■ Exercise inputs:
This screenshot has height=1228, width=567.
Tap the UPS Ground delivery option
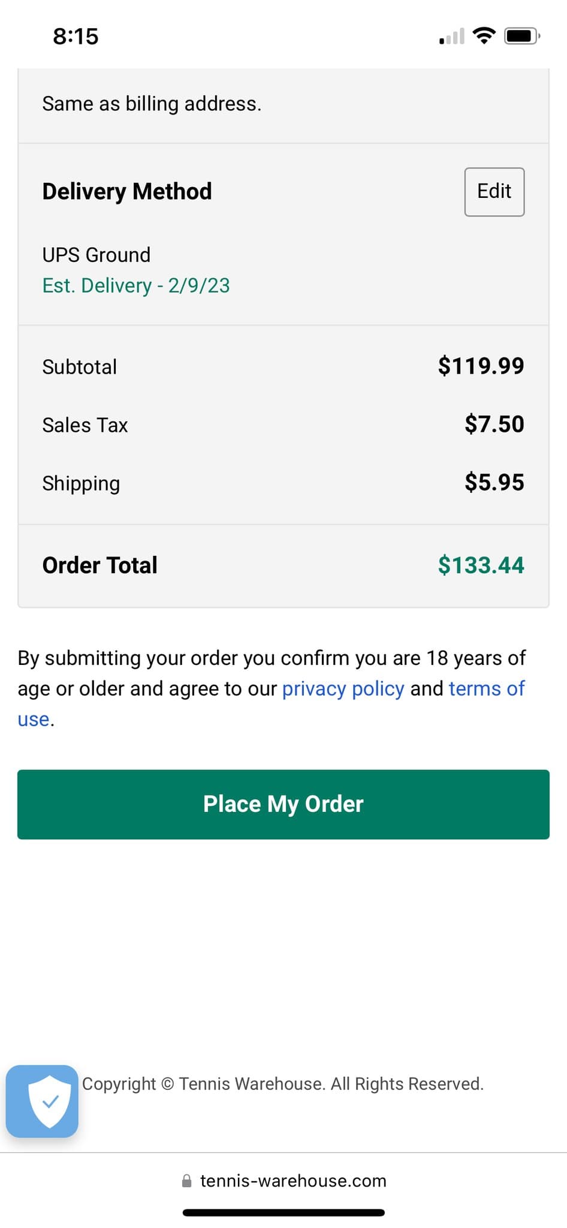pos(96,255)
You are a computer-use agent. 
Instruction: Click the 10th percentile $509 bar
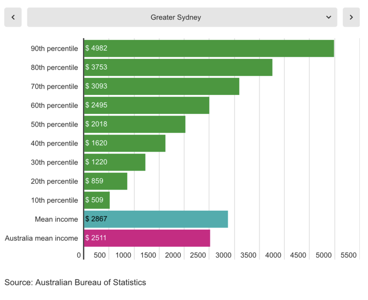pos(97,200)
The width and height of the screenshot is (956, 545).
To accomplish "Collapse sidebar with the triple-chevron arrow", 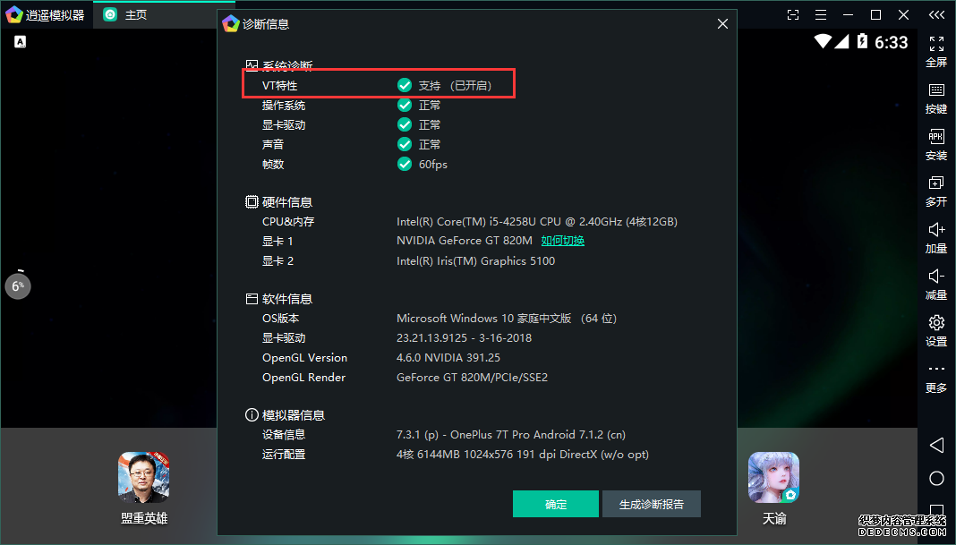I will [x=936, y=14].
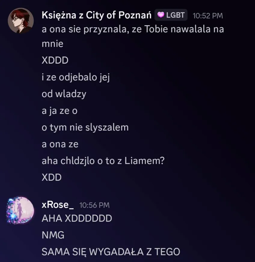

■ What you should do:
Pull out each line of the data above that contains the word "screenshot", copying those lines in full.

■ Answer to the problem:
This screenshot has height=1228, width=567.
The width and height of the screenshot is (956, 545).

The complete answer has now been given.